SUZUKA · MARCH 2026 · ROUND 3 · THE CRASH THAT CHANGED THE RULES
2026 Japanese Grand Prix · Round 3
THE STORY
Bearman hit the barriers at 50G. The speed difference between a car deploying electric boost and one harvesting it: 30mph. At Spoon Curve.
Gary — 33 · Three Fantasy F1 leagues
I ran the numbers on the closing speed differential before the season started. In the scenarios where Car A is running maximum electrical deployment and Car B is in full harvesting mode on the same straight, the speed delta is between 28 and 32mph depending on fuel load and circuit characteristics. The probability of that scenario producing a significant incident across a 22-race season, at current incident-per-corner rates, was 91%. Suzuka produced it on race three. I did not have a bet on this. Some things you don't bet on.
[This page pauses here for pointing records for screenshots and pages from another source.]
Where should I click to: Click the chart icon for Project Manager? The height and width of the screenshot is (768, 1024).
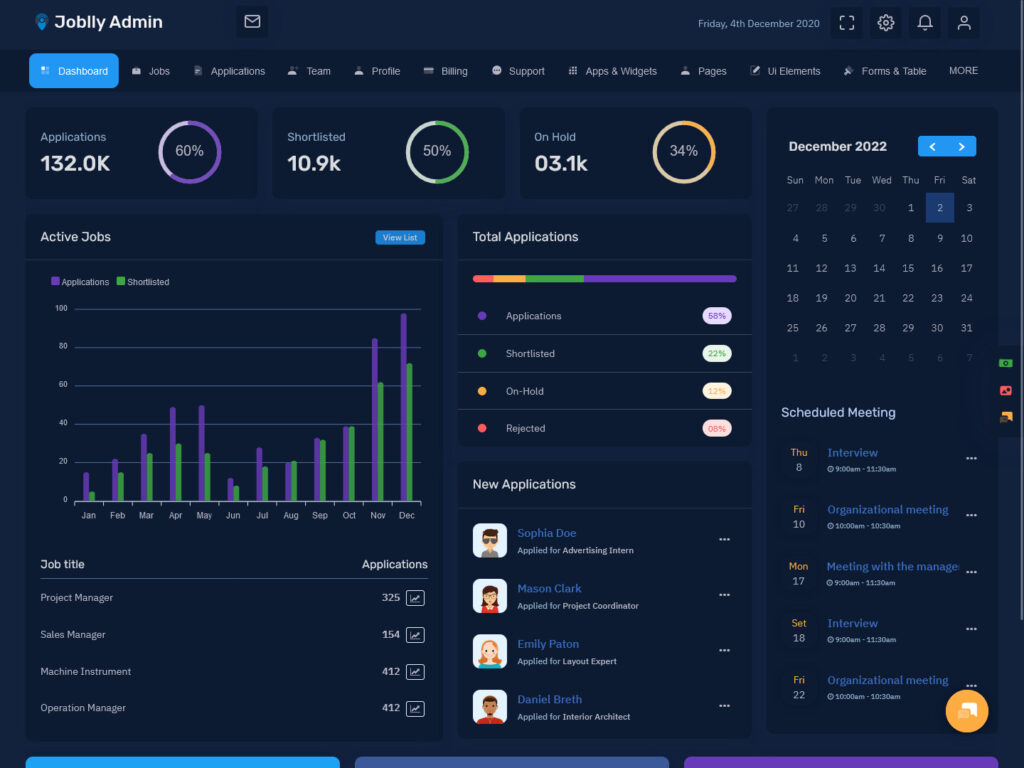click(415, 598)
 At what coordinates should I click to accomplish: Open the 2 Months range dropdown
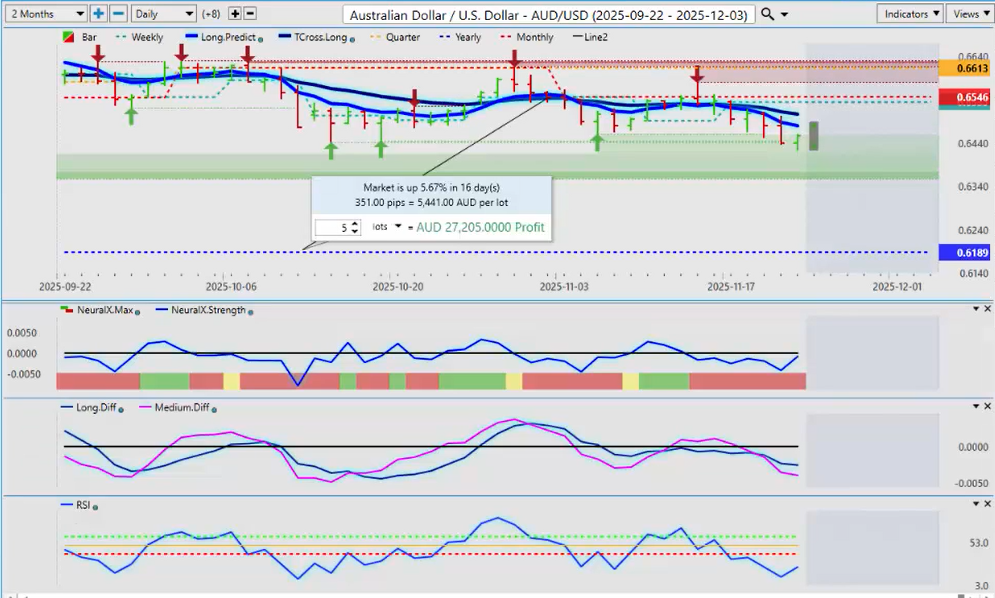pos(45,14)

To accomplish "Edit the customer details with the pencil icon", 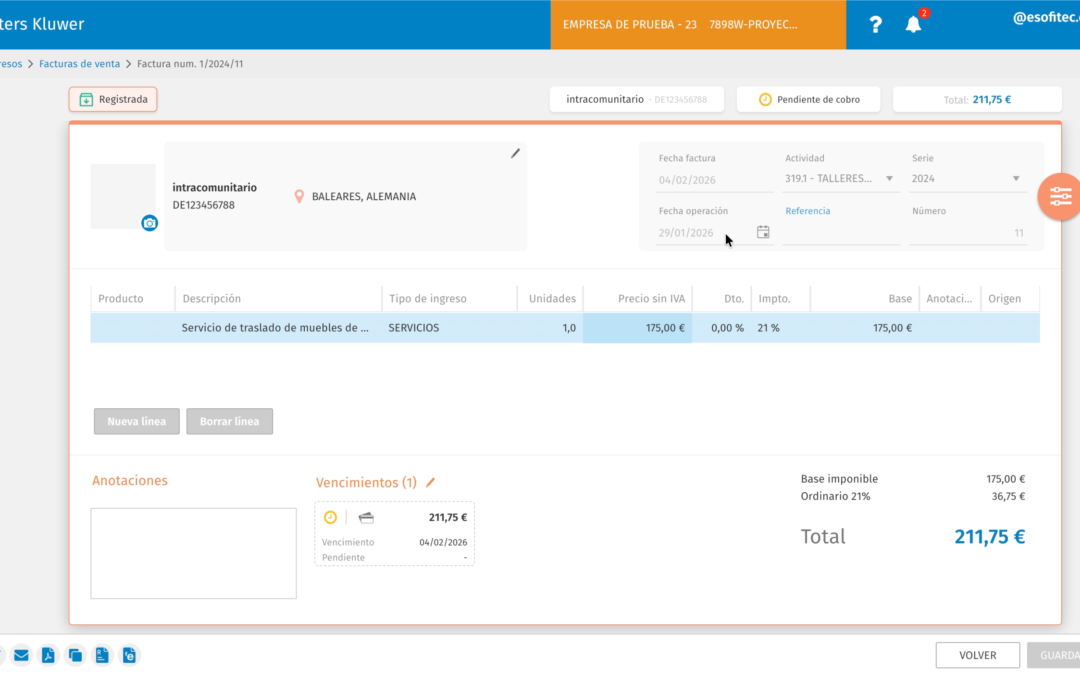I will (x=515, y=154).
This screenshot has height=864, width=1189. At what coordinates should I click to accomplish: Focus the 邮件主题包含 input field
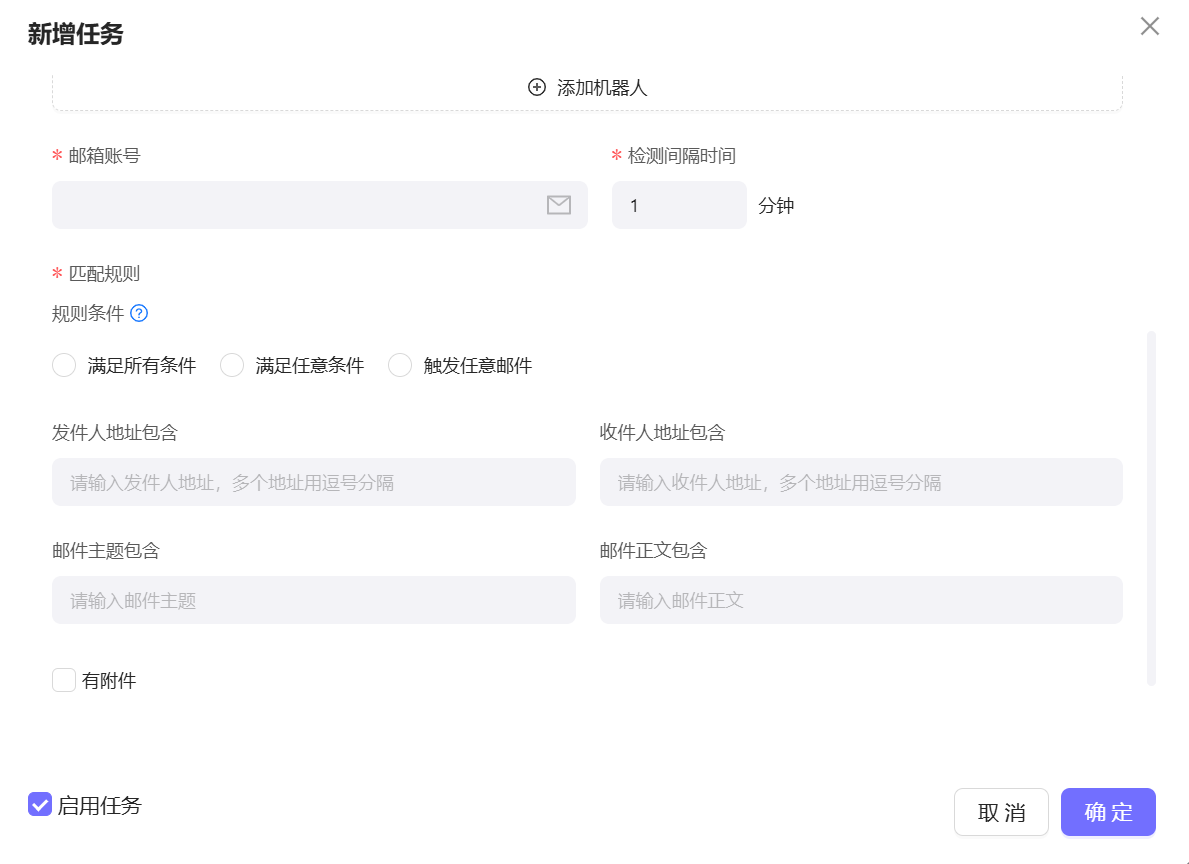[x=314, y=600]
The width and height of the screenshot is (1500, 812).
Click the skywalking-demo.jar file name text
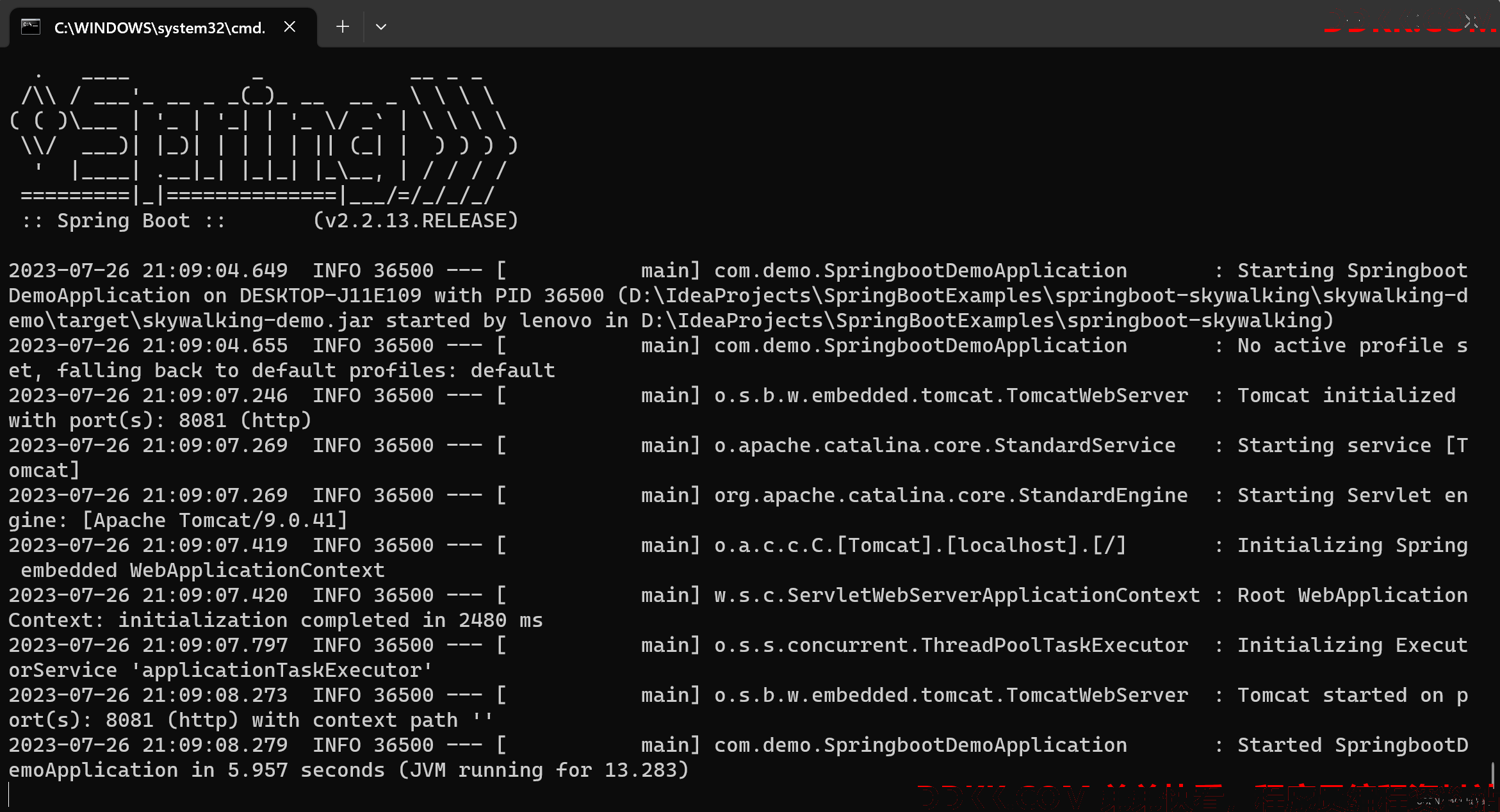258,321
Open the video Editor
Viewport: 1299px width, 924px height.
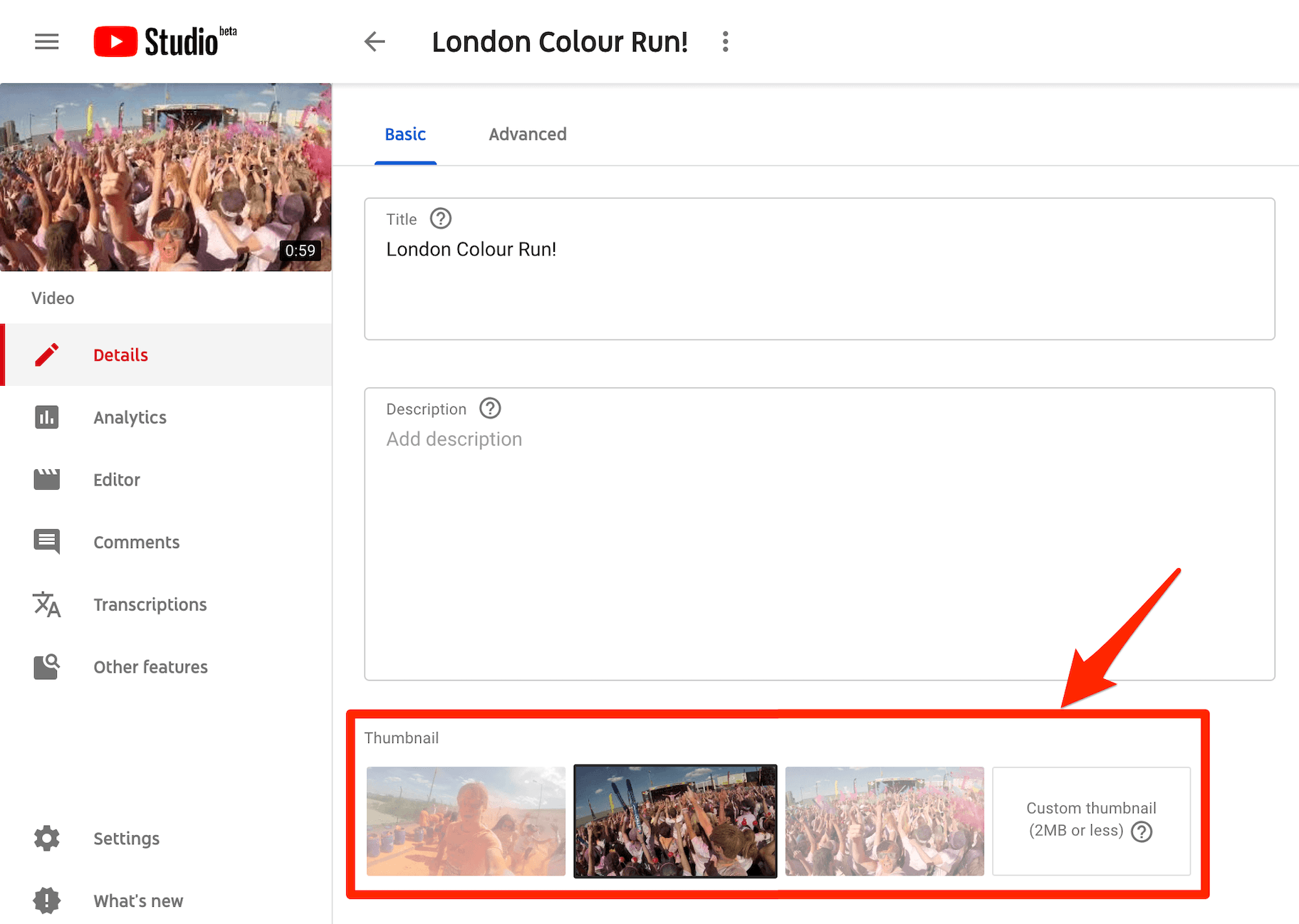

Antonelli's championship lead after Japan: 12 points over Russell. He is now the youngest drivers' championship leader in Formula One history at 19 years and 216 days. At this rate of accumulation my updated model gives him a 44% chance of winning the championship, with Russell at 29% and Hamilton at 17%. The caveat — as always with models built on three data points — is that three data points is not a season.
Kat — 30 · Technical journalist
Let me explain what actually happened at Spoon. Under the 2026 regulations, a car in full ERS deployment mode is receiving roughly 350 kilowatts of additional electrical power on top of the combustion output. A car in full harvesting mode has the electric motors acting as generators, which introduces meaningful drag. Bearman was deploying at the entry to Spoon. Colapinto was harvesting and had lifted slightly. The speed differential between them at the point of Bearman's steering input was in the region of 29.7mph. At that speed, at that corner, there is no steering correction available. The physics don't care about regulations.
The FIA convened an emergency technical working group within 36 hours of the race. The output was a regulation clarification that limits the maximum ERS deployment differential permitted in defined racing zones — essentially a software-level cap on how aggressively the boost can be applied on specific corner approaches. It's a technical Band-Aid on a structural problem, but it was implemented from Miami onwards and meaningfully reduced the delta. The fundamental issue — that these cars can vary in speed by 30mph based on energy state alone — hasn't gone away. It's been managed. There's a difference.